The former Old Windsor, Destiny Primary School and Wonders Christian College teacher uses her own resources for the online lessons and her students attend the classes for “a small charge”.
She felt with the ongoing global outbreak, it could take longer to revert to physical classes and that it was time to transition to online classes.
“While many have their reservations when it comes to online classes, there is no better solution in light of Covid-19 right now. Otherwise learners will be immensely affected if we do not do this,” said Mrs Mafekeni.
“We may not be going back to school anytime soon and being a lower grades teacher, I understand the importance of consistency in childhood learning and development which is why I quickly adopted online classes.
“I advertised the programme on social media and to my surprise, the response was overwhelming, so I created a website which learners use to log in and connect with the class.”
She said her learners are always enthusiastic and are eager to follow instructions.
“When my work makes an impact like this, the feeling is just indescribable.”
Apart from these classes, Mrs Mafekeni also prepares and gives assignments to her Mother Touch learners to help them during lockdown.
However, she warned that there were bogus teachers on the prowl.
“Parents should be careful, they need to check on the teacher’s qualifications and background otherwise they may be tricked by deviants claiming to be qualified teachers,” she said.
The Government has been at the forefront of pushing for online, radio and television lessons for all learners from primary to tertiary education.
The Ministry of Primary and Secondary Education has revealed that school lessons will be broadcast on radio and television, as well as being published online to reach everyone over the next six months.
The return of school lessons to radio after a two-decade break was officially launched on June 3 to ensure learners do not forget the content gained over the past two years, if their present inactivity was prolonged.
Network service providers have also been asked to offer free internet access to university websites so that students can access online learning material, as Government moves to enhance digital learning platforms during the Covid-19-induced national lockdown.

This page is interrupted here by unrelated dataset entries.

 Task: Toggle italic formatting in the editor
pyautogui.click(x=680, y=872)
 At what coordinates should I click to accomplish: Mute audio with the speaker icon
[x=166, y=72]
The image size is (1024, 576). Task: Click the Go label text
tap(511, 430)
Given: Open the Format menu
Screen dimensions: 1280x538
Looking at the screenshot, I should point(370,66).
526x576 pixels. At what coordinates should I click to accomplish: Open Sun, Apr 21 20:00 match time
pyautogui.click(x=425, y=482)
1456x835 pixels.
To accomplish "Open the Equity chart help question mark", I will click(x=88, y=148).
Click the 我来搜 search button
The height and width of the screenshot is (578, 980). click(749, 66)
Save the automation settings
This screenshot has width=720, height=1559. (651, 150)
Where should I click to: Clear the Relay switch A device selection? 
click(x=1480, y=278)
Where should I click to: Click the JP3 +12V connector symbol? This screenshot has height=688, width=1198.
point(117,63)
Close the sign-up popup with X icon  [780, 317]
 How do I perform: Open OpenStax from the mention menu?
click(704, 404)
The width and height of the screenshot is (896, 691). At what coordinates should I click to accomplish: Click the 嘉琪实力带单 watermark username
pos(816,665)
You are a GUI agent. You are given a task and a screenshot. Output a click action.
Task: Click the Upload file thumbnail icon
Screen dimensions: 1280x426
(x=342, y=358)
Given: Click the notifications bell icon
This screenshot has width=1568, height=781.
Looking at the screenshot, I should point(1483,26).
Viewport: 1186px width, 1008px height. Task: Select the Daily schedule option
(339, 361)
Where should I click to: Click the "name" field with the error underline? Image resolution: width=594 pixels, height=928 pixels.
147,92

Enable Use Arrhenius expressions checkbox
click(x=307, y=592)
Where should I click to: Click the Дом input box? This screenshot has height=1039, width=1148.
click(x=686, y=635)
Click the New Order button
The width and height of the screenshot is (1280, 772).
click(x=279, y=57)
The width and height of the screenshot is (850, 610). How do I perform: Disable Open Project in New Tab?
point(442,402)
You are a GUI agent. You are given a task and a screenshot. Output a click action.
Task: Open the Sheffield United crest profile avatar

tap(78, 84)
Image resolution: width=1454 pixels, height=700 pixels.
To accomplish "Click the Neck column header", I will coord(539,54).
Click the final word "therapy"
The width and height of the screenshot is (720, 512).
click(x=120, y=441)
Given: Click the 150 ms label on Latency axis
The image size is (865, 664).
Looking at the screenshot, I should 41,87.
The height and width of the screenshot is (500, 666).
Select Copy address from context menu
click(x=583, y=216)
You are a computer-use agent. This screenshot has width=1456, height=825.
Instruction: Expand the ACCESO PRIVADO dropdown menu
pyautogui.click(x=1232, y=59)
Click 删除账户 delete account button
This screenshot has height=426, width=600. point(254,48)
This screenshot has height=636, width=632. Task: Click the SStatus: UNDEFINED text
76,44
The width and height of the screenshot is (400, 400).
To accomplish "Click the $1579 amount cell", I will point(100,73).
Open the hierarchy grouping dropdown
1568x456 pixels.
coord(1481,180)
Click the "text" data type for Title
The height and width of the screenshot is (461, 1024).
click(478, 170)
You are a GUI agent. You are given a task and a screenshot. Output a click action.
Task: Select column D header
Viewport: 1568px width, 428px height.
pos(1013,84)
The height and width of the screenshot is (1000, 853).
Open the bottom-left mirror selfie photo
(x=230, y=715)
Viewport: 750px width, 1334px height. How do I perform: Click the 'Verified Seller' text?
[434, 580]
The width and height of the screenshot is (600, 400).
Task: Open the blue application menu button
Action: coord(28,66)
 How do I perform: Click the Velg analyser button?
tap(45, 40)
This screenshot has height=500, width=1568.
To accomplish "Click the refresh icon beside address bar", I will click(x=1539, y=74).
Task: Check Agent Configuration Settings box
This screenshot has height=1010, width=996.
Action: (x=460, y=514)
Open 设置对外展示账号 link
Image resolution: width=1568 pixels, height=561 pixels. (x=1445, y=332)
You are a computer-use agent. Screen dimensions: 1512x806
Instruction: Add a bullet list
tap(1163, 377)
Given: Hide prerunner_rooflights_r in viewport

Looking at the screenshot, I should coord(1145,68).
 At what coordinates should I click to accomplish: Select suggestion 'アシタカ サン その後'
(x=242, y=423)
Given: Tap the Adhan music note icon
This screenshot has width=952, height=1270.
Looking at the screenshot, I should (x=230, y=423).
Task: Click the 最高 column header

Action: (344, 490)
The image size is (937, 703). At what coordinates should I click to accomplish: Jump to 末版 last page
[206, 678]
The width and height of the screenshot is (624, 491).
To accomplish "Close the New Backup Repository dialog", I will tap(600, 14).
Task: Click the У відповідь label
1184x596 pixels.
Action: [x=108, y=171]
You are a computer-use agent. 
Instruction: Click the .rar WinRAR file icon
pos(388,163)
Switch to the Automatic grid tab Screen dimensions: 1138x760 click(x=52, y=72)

Government recently advised all universities to develop material for online lectures to ensure learning is not disrupted while at the same time upholding the social distancing principles an minimising movement and interaction between students and lecturers.
Teachers like Mrs Mafekeni have embraced the new normal as scientists the world over work round the clock to find a cure for Covid-19 and pave the path to normalcy.